Render the data below as a numbered list, omitting any blank lines.
········
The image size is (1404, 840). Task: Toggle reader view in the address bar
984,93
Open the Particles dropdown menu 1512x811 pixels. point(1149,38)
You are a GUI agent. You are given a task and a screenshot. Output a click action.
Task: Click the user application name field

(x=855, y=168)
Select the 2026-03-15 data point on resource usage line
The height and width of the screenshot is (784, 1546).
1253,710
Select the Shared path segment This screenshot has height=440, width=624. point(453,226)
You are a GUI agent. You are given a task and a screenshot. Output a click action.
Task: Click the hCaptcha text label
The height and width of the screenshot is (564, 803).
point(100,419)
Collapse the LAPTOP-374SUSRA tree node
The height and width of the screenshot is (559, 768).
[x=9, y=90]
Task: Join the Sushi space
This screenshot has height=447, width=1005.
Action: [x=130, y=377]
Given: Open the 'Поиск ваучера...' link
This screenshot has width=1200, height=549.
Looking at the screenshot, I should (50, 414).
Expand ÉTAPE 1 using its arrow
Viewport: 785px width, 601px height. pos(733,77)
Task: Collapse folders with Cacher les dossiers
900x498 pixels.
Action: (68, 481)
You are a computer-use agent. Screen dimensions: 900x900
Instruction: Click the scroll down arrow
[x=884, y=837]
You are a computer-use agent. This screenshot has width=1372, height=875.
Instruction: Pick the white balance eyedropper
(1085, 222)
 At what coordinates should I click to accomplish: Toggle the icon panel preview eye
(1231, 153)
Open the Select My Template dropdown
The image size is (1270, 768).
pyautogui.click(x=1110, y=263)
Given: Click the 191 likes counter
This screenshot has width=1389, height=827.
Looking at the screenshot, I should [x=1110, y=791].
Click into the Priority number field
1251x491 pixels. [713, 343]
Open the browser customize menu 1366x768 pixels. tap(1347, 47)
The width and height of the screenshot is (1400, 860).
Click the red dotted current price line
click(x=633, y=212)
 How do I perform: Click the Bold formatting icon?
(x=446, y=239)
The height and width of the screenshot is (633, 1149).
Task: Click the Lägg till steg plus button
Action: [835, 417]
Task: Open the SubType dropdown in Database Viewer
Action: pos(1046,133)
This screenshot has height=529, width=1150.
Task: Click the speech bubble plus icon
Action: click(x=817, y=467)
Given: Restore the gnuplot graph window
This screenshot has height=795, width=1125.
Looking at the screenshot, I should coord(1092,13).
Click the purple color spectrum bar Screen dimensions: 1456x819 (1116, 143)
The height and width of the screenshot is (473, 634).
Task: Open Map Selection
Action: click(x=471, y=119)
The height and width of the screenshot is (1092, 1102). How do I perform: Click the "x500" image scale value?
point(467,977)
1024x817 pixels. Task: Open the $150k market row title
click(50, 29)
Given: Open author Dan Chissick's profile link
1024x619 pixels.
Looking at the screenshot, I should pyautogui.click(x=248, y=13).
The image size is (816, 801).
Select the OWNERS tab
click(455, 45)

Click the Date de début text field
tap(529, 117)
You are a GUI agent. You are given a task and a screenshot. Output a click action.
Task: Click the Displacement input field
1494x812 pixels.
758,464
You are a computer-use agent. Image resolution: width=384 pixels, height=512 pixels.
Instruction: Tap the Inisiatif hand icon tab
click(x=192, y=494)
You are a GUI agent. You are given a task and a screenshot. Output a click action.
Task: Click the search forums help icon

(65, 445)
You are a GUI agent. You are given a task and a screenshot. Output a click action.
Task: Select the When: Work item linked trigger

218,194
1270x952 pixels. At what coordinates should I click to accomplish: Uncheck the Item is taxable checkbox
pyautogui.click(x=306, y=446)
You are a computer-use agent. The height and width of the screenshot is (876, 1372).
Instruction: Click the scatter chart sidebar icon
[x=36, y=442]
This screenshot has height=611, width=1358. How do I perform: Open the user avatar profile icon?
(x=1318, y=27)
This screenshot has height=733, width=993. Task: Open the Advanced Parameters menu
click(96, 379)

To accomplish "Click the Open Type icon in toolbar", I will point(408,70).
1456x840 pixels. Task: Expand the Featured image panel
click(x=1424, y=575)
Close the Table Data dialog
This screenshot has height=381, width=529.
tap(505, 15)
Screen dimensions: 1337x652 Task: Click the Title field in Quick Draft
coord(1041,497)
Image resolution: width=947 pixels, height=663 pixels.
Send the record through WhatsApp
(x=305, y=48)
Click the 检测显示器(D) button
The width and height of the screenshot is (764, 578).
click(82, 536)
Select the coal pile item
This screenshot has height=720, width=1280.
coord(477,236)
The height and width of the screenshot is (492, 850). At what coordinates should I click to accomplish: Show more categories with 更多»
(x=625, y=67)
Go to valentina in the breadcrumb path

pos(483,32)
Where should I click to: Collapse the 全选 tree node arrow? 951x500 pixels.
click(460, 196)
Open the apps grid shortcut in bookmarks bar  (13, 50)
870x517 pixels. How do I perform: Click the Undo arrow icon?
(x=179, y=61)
········
▶ _Correct result_
1. The image size is (1404, 840). Task: Toggle reader view in the address bar
2. 984,93
3. Open the Particles dropdown menu 1512x811 pixels. point(1149,38)
4. You are a GUI agent. You are given a task and a screenshot. Output a click action.
5. Task: Click the user application name field
6. (x=855, y=168)
7. Select the 2026-03-15 data point on resource usage line
8. The height and width of the screenshot is (784, 1546).
9. 1253,710
10. Select the Shared path segment This screenshot has height=440, width=624. point(453,226)
11. You are a GUI agent. You are given a task and a screenshot. Output a click action.
12. Task: Click the hCaptcha text label
13. The height and width of the screenshot is (564, 803).
14. point(100,419)
15. Collapse the LAPTOP-374SUSRA tree node
16. The height and width of the screenshot is (559, 768).
17. [x=9, y=90]
18. Task: Join the Sushi space
19. This screenshot has height=447, width=1005.
20. Action: [x=130, y=377]
21. Given: Open the 'Поиск ваучера...' link
22. This screenshot has width=1200, height=549.
23. Looking at the screenshot, I should (50, 414).
24. Expand ÉTAPE 1 using its arrow
25. Viewport: 785px width, 601px height. pos(733,77)
26. Task: Collapse folders with Cacher les dossiers
27. 900x498 pixels.
28. Action: (68, 481)
29. You are a computer-use agent. Screen dimensions: 900x900
30. Instruction: Click the scroll down arrow
31. [x=884, y=837]
32. You are a computer-use agent. This screenshot has width=1372, height=875.
33. Instruction: Pick the white balance eyedropper
34. (1085, 222)
35.  At what coordinates should I click to accomplish: Toggle the icon panel preview eye
36. (1231, 153)
37. Open the Select My Template dropdown
38. The image size is (1270, 768).
39. pyautogui.click(x=1110, y=263)
40. Given: Click the 191 likes counter
41. This screenshot has width=1389, height=827.
42. Looking at the screenshot, I should [x=1110, y=791].
43. Click into the Priority number field
44. 1251x491 pixels. [713, 343]
45. Open the browser customize menu 1366x768 pixels. tap(1347, 47)
46. The width and height of the screenshot is (1400, 860).
47. Click the red dotted current price line
48. click(x=633, y=212)
49.  How do I perform: Click the Bold formatting icon?
50. (x=446, y=239)
51. The height and width of the screenshot is (633, 1149).
52. Task: Click the Lägg till steg plus button
53. Action: [835, 417]
54. Task: Open the SubType dropdown in Database Viewer
55. Action: pos(1046,133)
56. This screenshot has height=529, width=1150.
57. Task: Click the speech bubble plus icon
58. Action: click(x=817, y=467)
59. Given: Restore the gnuplot graph window
60. This screenshot has height=795, width=1125.
61. Looking at the screenshot, I should coord(1092,13).
62. Click the purple color spectrum bar Screen dimensions: 1456x819 (1116, 143)
63. The height and width of the screenshot is (473, 634).
64. Task: Open Map Selection
65. Action: click(x=471, y=119)
66. The height and width of the screenshot is (1092, 1102). How do I perform: Click the "x500" image scale value?
67. point(467,977)
68. 1024x817 pixels. Task: Open the $150k market row title
69. click(50, 29)
70. Given: Open author Dan Chissick's profile link
71. 1024x619 pixels.
72. Looking at the screenshot, I should pyautogui.click(x=248, y=13).
73. The image size is (816, 801).
74. Select the OWNERS tab
75. click(455, 45)
76. Click the Date de début text field
77. tap(529, 117)
78. You are a GUI agent. You are given a task and a screenshot. Output a click action.
79. Task: Click the Displacement input field
80. 1494x812 pixels.
81. 758,464
82. You are a computer-use agent. Image resolution: width=384 pixels, height=512 pixels.
83. Instruction: Tap the Inisiatif hand icon tab
84. click(x=192, y=494)
85. You are a GUI agent. You are given a task and a screenshot. Output a click action.
86. Task: Click the search forums help icon
87. (65, 445)
88. You are a GUI agent. You are given a task and a screenshot. Output a click action.
89. Task: Select the When: Work item linked trigger
90. 218,194
91. 1270x952 pixels. At what coordinates should I click to accomplish: Uncheck the Item is taxable checkbox
92. pyautogui.click(x=306, y=446)
93. You are a computer-use agent. The height and width of the screenshot is (876, 1372).
94. Instruction: Click the scatter chart sidebar icon
95. [x=36, y=442]
96. This screenshot has height=611, width=1358. How do I perform: Open the user avatar profile icon?
97. (x=1318, y=27)
98. This screenshot has height=733, width=993. Task: Open the Advanced Parameters menu
99. click(96, 379)
100. To accomplish "Click the Open Type icon in toolbar", I will point(408,70).
101. 1456x840 pixels. Task: Expand the Featured image panel
102. click(x=1424, y=575)
103. Close the Table Data dialog
104. This screenshot has height=381, width=529.
105. tap(505, 15)
106. Screen dimensions: 1337x652 Task: Click the Title field in Quick Draft
107. coord(1041,497)
108. Image resolution: width=947 pixels, height=663 pixels.
109. Send the record through WhatsApp
110. (x=305, y=48)
111. Click the 检测显示器(D) button
112. The width and height of the screenshot is (764, 578).
113. click(82, 536)
114. Select the coal pile item
115. This screenshot has height=720, width=1280.
116. coord(477,236)
117. The height and width of the screenshot is (492, 850). At what coordinates should I click to accomplish: Show more categories with 更多»
118. (x=625, y=67)
119. Go to valentina in the breadcrumb path
120. pos(483,32)
121. Where should I click to: Collapse the 全选 tree node arrow? 951x500 pixels.
122. click(460, 196)
123. Open the apps grid shortcut in bookmarks bar  (13, 50)
124. 870x517 pixels. How do I perform: Click the Undo arrow icon?
125. (x=179, y=61)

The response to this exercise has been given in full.